Après Le Roman de Jeanne et Nathan (2023, prix Transfuge du premier roman), les éditions Actes sud publient le second roman de Clément Camar-Mercier, qui nous plonge dans les affres d’un jeune prodige de la tech.
C’est décidément le monde contemporain qui intéresse Clément Camar-Mercier, avec ses parts d’ombre, de contradiction et de paradoxe. Mais aussi les chemins de traverse qu’emprunte l’amour pour continuer, malgré tout, d’agir et d’exister. Aussi propose-t-il, dans La Tentation artificielle, de suivre les aventures de Jérémie, parvenu au haut de l’échelle sociale grâce à son génie du codage informatique, et d’Aurélie, son amour de prépa et, autant le dire tout de suite, l’amour de sa vie.

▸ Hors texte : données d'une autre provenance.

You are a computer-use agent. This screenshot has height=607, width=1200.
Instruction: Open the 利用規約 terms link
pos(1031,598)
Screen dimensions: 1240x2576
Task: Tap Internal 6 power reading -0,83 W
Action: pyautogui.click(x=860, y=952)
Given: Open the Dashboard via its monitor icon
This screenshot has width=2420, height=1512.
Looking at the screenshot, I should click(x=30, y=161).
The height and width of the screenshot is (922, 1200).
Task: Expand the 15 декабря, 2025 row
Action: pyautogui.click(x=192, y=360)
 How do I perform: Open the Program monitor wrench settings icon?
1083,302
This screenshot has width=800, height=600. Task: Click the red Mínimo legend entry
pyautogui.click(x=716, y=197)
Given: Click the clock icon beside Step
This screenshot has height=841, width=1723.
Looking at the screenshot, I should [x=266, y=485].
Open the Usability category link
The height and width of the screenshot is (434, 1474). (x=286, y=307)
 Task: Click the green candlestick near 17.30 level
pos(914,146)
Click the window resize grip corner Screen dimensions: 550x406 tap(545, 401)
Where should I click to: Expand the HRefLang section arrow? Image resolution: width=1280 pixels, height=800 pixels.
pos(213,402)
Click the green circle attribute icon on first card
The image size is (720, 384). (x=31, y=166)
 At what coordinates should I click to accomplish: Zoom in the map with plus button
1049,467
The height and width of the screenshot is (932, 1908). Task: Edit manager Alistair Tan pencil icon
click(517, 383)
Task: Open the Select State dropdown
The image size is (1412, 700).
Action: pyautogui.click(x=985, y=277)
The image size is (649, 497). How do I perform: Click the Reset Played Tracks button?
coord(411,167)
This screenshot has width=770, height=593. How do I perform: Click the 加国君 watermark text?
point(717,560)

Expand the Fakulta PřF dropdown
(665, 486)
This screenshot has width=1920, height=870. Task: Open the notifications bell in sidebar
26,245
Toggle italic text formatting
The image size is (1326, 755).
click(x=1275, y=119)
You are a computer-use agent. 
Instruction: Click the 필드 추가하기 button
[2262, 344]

Tout commence comme une success-story comme seule la Silicon Valley en connaît : un jeune homme de la petite-bourgeoisie, isolé pendant l’adolescence en raison de sa fascination pour les algorithmes, grimpe les échelons jusqu’à polytechnique et séduit au passage Aurélie, issue, elle, de la grande bourgeoisie. Bref, un conte de fées moderne, perturbé toutefois – et comme il se doit – par une grossesse difficile, se soldant par la mort du fœtus et la séparation du couple.
Mais les pleurs et les malheurs, Jérémie les laisse aux imbéciles qui, contrairement à lui, n’ont pas compris que les sentiments étaient le fait des faibles. Il fait au contraire profession de n’être ému par rien et de remplacer toute considération morale par la beauté du langage binaire des machines qu’il conçoit. Ainsi de sa toute nouvelle création, Eliza, à qui il donne symboliquement le prénom de la fille qu’il devait avoir avec Aurélie.
Le personnage de Jérémie, au centre du roman, est donc un archétype, sinon une allégorie de l’alliance de la tech et de l’argent, voire un Faust 2.0, qui se voit en démiurge ultime. L’homme aux sentiments émoussés paraît programmé à toujours gagner plus et à mépriser ceux de ses semblables qui ne se seraient pas départis de leurs sensations et sentiments. Selon le même schéma archétypal, il semblera, un temps, trouver refuge à l’Abbaye de Solesmes.
La Tentation artificielle met ainsi en scène un stéréotype contemporain. Certes, le romancier joue avec cette dimension, métalepses et retournements de situation à l’appui. Toutefois, cette distance malicieuse de l’auteur avec les personnages qu’il a lui-même construits ne change rien au fait que ceux-ci restent réduits à des clichés un rien paresseux. L’écriture elle-même, à quelques exceptions près, passe par les stylèmes attendus pour ce genre romanesque, qui oscille entre dystopie parodique et satire ironique. Le tout reste agréable à lire, mais déjà vu bien des fois.
Clément Camar-Mercier, La Tentation artificielle, Actes sud. Parution août 2025.